I appreciate that. It's just to see if we've started to see it come off or just it's stabilized. So it seems as though you're saying it's come off somewhat.
A little bit, yes. Absolutely.
Okay. And then if I could get one more in for Guy, just on the expiration news and the reserves and resources. I know, Guy, it's very early days, but as I think of Agnico and I think of, you know, getting to year end 2023, you know, that's still far away. You know, are we still on, you know, is your target to replace reserves at operating mines? You know, do you think, you know, with what you have going, we can get there this year?
It's always an excellent question, Tanya. Thanks. I always ask, yes. You had to. No, I think we see positive indication at several of the mines. We see that some of them are in a good position to completely replace reserves.
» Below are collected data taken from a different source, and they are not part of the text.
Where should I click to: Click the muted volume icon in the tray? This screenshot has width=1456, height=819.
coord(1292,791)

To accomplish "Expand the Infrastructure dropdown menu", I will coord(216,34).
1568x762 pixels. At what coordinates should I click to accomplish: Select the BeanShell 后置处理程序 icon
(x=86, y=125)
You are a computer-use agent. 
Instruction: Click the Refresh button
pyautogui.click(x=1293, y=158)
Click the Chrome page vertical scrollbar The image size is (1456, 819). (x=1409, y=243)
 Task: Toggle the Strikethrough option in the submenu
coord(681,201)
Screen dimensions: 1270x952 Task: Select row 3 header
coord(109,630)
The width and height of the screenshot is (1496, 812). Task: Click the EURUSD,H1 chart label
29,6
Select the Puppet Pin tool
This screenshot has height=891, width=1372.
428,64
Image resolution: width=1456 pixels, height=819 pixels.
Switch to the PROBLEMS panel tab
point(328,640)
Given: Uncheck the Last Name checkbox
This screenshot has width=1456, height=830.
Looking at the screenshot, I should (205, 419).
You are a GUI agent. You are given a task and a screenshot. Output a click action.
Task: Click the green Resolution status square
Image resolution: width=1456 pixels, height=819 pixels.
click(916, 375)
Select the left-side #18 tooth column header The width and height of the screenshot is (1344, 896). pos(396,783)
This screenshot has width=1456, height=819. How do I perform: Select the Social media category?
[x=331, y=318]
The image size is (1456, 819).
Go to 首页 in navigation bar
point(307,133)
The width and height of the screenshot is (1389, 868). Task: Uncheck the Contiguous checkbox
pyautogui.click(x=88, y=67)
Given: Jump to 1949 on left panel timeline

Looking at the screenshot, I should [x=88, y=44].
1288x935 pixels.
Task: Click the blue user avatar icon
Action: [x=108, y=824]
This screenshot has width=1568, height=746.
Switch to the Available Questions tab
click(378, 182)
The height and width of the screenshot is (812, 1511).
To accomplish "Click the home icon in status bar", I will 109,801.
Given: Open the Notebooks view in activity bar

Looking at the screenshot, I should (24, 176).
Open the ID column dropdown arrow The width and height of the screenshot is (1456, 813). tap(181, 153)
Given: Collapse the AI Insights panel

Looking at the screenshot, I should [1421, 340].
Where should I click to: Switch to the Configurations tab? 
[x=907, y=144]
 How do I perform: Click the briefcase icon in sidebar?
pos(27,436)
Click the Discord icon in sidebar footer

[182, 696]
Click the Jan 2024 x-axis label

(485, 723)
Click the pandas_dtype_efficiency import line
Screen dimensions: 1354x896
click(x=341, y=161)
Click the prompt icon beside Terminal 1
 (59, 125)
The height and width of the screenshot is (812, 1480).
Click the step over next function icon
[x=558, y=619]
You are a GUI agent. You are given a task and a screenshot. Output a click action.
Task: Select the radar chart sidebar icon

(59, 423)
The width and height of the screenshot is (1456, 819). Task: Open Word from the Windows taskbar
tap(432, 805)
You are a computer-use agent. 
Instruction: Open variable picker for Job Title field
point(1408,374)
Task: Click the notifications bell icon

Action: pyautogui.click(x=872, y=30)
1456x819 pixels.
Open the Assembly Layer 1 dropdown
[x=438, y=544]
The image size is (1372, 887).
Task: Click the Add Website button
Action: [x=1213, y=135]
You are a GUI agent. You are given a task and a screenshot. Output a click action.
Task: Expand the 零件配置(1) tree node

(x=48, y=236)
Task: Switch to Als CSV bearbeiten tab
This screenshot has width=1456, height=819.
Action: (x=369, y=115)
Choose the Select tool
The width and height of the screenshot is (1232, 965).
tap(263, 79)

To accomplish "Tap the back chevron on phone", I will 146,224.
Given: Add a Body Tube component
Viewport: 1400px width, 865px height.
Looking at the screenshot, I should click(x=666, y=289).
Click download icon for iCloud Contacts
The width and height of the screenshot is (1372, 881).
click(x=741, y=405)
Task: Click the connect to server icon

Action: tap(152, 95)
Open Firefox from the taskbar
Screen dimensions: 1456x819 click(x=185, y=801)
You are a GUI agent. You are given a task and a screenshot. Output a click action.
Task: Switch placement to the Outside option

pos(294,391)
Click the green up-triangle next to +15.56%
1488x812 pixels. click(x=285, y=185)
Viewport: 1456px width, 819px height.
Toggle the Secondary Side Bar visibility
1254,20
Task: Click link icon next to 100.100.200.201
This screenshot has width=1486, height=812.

As you mentioned, it's very early days, although we're planning, you know, to deliver a couple of study on key projects like East Goldie eventually, which some of that may turn to reserve by Iran. This is what we're aiming for. So from a mixture of project, key value driver project update and the good result at existing mine, we anticipate to be overall exceeding, you know, what we're going to be depleting this year from mining.
That's good to hear. I'll leave it for someone else to ask. Thank you very much for taking my questions.
Thank you. Once again, ladies and gentlemen, if you do have a question, please press star 1 at this time. The next question comes from Mike Parkin of National Bank. Please go ahead.
Hi, guys. Yeah, just one kind of question that hasn't been asked is around depreciation. With the accounting industry, change on Canadian malarctic, do you still see your guidance of about just shy of $1.4 billion depreciation? Is that still valid or kind of up for review?
Yeah, it's exactly that, Mike. Let's call it up for review because the purchase price allocation is absolutely preliminary at this point. We'll be working on it until at least the end of the year. So a lot of moving parts. But that being said, I think you are probably correct that as of right now, with no other changes, all else being equal, we probably will have increased DDNA going forward here from the write-up. But again, subject to change.
And that's an important point, and I'm glad, Dave, you brought that up. There is going to be – that $1.5 billion is preliminary, and there may or may not be noise associated with it during the year. It's not a big deal. It's accounting, but just a heads up on that.
And would that impact your expected tax rate for the year?
Yeah, I guess if you have less net income, you have less – more taxes, less earnings. But again, it is too early to say where this is going to go. But let's review it quarter by quarter to see where we are on the PPA and see if we change our guidance. Because we're very careful quarterly about making sure we update any of the guided numbers. And obviously DDNA is one of those. So we'll get you next quarter if there's any change.
All right. Appreciate that. Dave, congrats on retirement. Thanks, Mike.
Thank you. There are no further questions at this time. Please proceed with closing remarks.
Well, thank you, everyone. It is a pleasure. And as I've said before, when the operating team does a great job, my job is easy. So we'll end it with that. And thank you very much.
Ladies and gentlemen, this does conclude the conference call for today. We thank you for your participation and ask that you please disconnect your lines.